Russian President Dmitry Medvedev visits Germany this weekend, and topics ranging from UN sanctions against Iran to regulation of financial markets are likely to be on the agenda.
Merkel hopes to sway Medvedev on Iran sanctions
Dmitry Medvedev's visit to Germany on Friday and Saturday comes at a time when both Russia and Germany are looking to improve cooperation in areas of business and foreign policy. Deutsche Welle spoke with Alexander Rahr, a Russia expert at the German Council on Foreign Relations, about the state of Russo-German relations and what is likely to be discussed at the meeting.
DW: Germany has joined permanent members of the UN security council, which include Russia, in calling for sanctions against Iran. What aspects of the dispute with Iran will the two leaders be discussing.
Alexander Rahr: Angela Merkel stands clearly on the US position that sanctions against Iran are necessary. We have seen that Russia has slightly changed its previously stubborn position on this issue, it is now moving toward Western positions. And the meeting with Merkel will probably demonstrate that Russia is indeed willing to support more sanctions as it was ready to do a couple of weeks ago.

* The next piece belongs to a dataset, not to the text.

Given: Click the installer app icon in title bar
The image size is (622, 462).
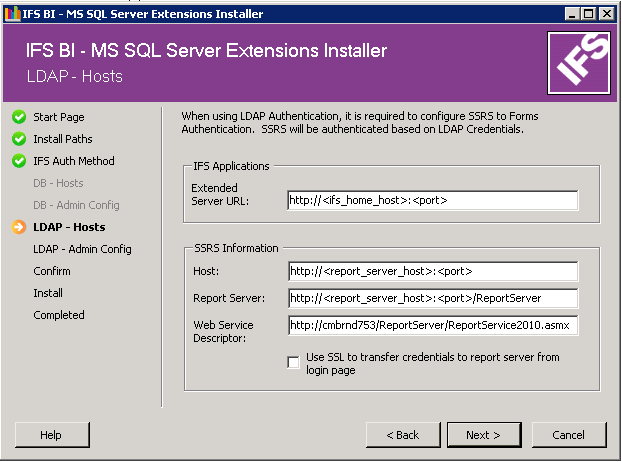Looking at the screenshot, I should 12,14.
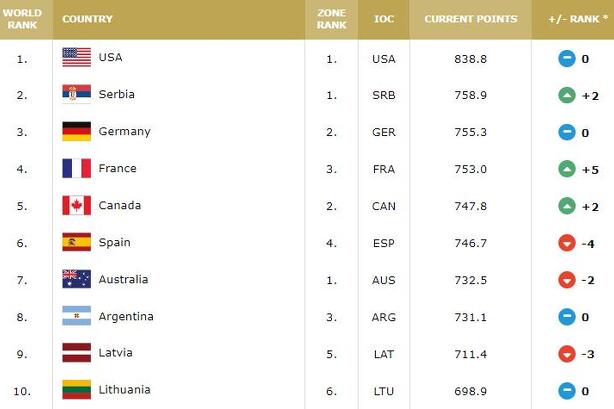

What has prompted this change on Russia's part?
Russia came to the conclusion that what the West has always said is true that Iran is indeed building a nuclear bomb, and that this nuclear bomb will indeed threaten Russia. I think that Obama could do more to convince Medvedev to join the Western anti-Iranian coalition, and he did it also by changing his policy on central-eastern Europe.
We remember, the United States wanted to install anti-missile defense infrastructure in Poland and the Czech Republic, but Russia feels threatened by that. And out of this threat and out of this conflict which arose with the United States, Russia somehow felt sympathetic in a way toward Iran.
Now the Iranian leadership itself has accused Russia of being an enemy of Iran. The bridges between Tehran and Moscow seem to have burned, and that will help Russia to make the right decisions, and Mrs. Merkel will try to move Medvedev closer to Western positions.
Both Russia and Germany are going to be attending the G-20 meeting in Toronto this month, at which financial market regulation will be a key issue. Is there much common ground between Berlin and Moscow on this issue?
There is no real common ground because Russia is not yet a part of the global financial system as Germany and the United States and many other of the G-20 states are. But Russia is very much interested not to go to the summit of the G-20 with an individual position. It wants to join the position of other states. It wants to be part of states who could maybe propose certain agendas.
And Russia is very much interested in negotiating with Germany a kind of pre-position before going to this summit, to have Germany on its side when decisions will be taken about the future financial system of the world, about what the probable change of the WTO rules, about the world economic system. It is very important for Russia.